I’m currently wrestling with the issue of not feeling like I have enough time to do everything I want to do. There are a couple of reasons for this. The first is that I’m not waking up as early, ever since the clocks went forward. I keep setting my alarm for 6am or even earlier but I’m being woken up, clearly in the middle of a REM cycle, because I’m just hitting snooze and going back to sleep. This morning I did that for about an hour so it was 7 by the time I finally got up. That’s around 2 hours later than I was getting up over the winter. Weirdly, I seem to naturally wake up earlier in winter than summer. I think it’s because with the dark evenings I naturally fall asleep earlier, and so I wake up earlier. I’ve been having a lot of trouble sleeping lately, even leading to me having to nap in the afternoons because I’m literally not able to keep my eyes open any longer.
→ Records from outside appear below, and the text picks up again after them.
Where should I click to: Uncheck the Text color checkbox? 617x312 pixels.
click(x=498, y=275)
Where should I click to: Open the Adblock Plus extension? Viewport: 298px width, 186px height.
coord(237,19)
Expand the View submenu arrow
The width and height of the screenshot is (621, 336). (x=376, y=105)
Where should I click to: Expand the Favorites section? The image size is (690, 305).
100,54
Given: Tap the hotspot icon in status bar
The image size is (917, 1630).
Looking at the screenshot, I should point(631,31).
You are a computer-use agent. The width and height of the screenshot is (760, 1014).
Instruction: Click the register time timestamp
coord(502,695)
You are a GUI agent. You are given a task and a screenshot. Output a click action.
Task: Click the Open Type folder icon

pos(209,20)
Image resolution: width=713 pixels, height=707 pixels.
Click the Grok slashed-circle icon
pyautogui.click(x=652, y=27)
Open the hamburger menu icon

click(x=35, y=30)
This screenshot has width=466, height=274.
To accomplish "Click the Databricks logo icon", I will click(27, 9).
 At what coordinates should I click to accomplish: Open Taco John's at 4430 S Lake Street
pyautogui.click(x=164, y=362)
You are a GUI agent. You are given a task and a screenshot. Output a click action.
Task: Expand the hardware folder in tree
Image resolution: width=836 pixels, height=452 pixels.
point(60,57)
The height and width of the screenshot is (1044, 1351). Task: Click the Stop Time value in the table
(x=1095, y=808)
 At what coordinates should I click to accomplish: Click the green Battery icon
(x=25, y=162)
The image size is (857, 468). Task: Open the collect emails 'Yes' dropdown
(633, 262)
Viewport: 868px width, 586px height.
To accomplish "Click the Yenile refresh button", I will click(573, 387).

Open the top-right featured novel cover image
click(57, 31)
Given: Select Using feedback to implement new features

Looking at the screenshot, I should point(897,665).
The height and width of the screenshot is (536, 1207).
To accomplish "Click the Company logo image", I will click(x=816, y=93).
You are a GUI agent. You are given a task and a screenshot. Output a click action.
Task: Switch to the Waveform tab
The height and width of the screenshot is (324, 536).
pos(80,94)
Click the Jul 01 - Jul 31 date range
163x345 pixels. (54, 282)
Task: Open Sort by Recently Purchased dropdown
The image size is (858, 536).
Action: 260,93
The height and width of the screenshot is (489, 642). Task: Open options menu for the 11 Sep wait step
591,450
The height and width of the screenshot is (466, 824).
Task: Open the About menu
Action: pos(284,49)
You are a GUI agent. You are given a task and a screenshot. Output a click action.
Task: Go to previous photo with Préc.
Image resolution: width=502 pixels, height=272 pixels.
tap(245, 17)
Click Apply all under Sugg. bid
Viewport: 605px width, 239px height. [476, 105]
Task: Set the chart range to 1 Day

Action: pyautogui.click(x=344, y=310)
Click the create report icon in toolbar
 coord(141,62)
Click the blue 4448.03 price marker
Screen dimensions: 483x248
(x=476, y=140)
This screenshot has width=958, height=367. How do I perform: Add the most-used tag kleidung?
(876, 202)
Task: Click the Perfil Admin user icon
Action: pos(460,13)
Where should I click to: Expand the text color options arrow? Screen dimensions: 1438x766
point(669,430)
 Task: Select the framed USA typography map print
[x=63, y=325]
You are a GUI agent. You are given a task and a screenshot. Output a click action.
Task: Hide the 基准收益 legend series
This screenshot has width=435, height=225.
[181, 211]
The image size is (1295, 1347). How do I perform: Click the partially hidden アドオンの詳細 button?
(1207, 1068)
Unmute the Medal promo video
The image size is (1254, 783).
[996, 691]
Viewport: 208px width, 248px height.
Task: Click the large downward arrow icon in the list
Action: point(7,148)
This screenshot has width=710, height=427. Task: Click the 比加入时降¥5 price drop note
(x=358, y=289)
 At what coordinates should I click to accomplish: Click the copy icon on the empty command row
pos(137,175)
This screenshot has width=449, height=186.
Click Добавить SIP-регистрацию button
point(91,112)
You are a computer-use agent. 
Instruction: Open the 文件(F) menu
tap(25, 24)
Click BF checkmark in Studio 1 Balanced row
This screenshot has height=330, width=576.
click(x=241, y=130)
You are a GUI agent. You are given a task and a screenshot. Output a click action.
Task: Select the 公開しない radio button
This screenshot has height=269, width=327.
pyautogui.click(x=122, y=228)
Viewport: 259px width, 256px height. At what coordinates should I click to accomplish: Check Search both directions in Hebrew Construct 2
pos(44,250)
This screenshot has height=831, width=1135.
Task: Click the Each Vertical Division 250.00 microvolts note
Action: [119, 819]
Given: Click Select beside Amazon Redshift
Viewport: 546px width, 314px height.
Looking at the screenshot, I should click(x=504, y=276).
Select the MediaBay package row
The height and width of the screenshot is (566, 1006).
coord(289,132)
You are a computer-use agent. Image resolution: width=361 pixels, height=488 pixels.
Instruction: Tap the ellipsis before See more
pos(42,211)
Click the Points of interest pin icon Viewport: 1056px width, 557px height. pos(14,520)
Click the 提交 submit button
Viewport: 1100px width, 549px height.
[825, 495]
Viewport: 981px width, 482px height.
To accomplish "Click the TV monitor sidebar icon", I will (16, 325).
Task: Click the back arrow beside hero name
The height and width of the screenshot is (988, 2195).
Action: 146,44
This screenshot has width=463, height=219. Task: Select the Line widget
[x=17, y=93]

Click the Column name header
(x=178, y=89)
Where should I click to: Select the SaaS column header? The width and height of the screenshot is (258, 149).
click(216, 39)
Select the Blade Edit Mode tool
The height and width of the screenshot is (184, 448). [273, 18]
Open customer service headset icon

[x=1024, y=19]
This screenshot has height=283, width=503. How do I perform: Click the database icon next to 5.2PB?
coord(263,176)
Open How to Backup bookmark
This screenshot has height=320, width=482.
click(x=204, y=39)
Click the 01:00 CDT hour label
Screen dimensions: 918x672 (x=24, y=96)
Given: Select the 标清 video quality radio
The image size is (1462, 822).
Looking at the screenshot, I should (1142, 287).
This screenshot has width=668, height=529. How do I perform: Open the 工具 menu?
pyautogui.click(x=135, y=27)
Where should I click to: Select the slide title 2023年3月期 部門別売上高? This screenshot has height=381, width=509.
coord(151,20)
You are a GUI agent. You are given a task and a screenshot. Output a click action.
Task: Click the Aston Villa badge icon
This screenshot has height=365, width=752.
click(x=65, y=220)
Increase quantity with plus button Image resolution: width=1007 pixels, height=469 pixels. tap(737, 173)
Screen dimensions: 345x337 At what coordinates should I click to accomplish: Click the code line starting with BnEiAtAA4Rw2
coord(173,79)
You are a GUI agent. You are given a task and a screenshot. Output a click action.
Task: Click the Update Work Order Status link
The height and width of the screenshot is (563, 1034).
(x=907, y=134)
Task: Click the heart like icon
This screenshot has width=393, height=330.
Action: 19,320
Which is just making the problem worse. Last night I thought I went to sleep pretty quickly but it would have been around 10:30 or even later, and so 5:45 was only 7 hours later. So it’s not quite enough time. But when I’ve tried to go to bed earlier I’ve just tossed and turned for hours before falling asleep.
The other thing is I’m trying to increase my running mileage. And I think that’s making me more tired and contributing to not being able to get up as early. So I’m basically losing 2 hours from my morning some days, and at least one hour every morning. And yes, in theory I could just move everything back an hour or two, but in practice that can’t always happen, if I have some fixed appointment. Plus, I just automatically start to get anxious is my “morning” routine is starting to take up more and more of the morning. I also prefer to do most of my work in the morning, as well as any running and/or workouts. Because I’m trying to run more, I’m needing to add back in some morning runs one or two weekdays, and so that’s an added pressure. Plus I’ve added two leg workouts back in but I don’t want to lose the yoga that I have been doing maybe 3 or 4 days a week.
So I’m trying to add in quite a bit of extra stuff into my day. I’ve also had quite a lot of work to do as a volunteer for my running club, which should hopefully die down again soon, but it just happens to have come along at exactly the same time as the extra running and strength work AND my freelance work picking up again after a period of less to no work.
So quite possibly I genuinely have less time because I’m trying to put more things into my schedule. I was hopeful that my No TV challenge would balance this out, but I’ve actually not noticed that so far. I’ve found that sometimes I’m just actually too physically tired to do anything other than watch TV and play iPad games. I’ve tried to substitute reading and sometimes it works, as long as it’s not something I really need to concentrate on. Also a friend is coming to visit in two weeks and this is the first visit from anyone for absolutely ages, maybe even years, so I’m a bit stressed about getting the house in a fit state for a visitor. Again, more work, more energy, more time.
It’s great to have fun stuff to do but unfortunately at the moment all I can see is the effort and time I’ll need to put in, which is a bit sad really, isn’t it, and not at all how I WANT to feel.
So how do I turn this round? I’m trying to deal with the inability to go to sleep early by setting my alarm in the hope that I’ll eventually be so tired I fall asleep earlier. The problem is at least two nights a week I end up staying up later due to running in the evening, which I can’t or don’t want to change. So that tends to disrupt things. I don’t want to reduce my writing. It’s hugely beneficial and making me feel really happy. I don’t know if I know what the solution is actually. I’m not sure if it’s a question of actually physically removing tasks, but more a question of changing my attitude. I can just keep taking baby steps and trust that it will work out ok in the end. So today I am a bit later with things, but I can be happy that I’ve written another blog post and I can trust that the rest of my day will flow in the way it’s supposed to, and there’s no need to worry.
Actually, just on that note, I do find that often when I’m worrying about everything I have to do, just writing it all down neatly so that I know I won’t forget to do it can really help. Often when I’m most anxious I discover that it’s because I haven’t carried forward tasks from the previous weeks into today’s week in my Bullet Journal. Just going through those past weeks, and either crossing out stuff I no longer think is important, or carrying stuff into today’s weekly spread, is often enough to ease my concerns. Another thing that can often be a cause of stress is when I know I have something urgent or important or where someone else is waiting on me for an answer or an action. Sometimes just doing one smallish task is enough to make that anxiety go away.
So that’s a little account of how I’m feeling a bit time-poor at the moment and what I’m doing to ease that feeling and get back to feeling good!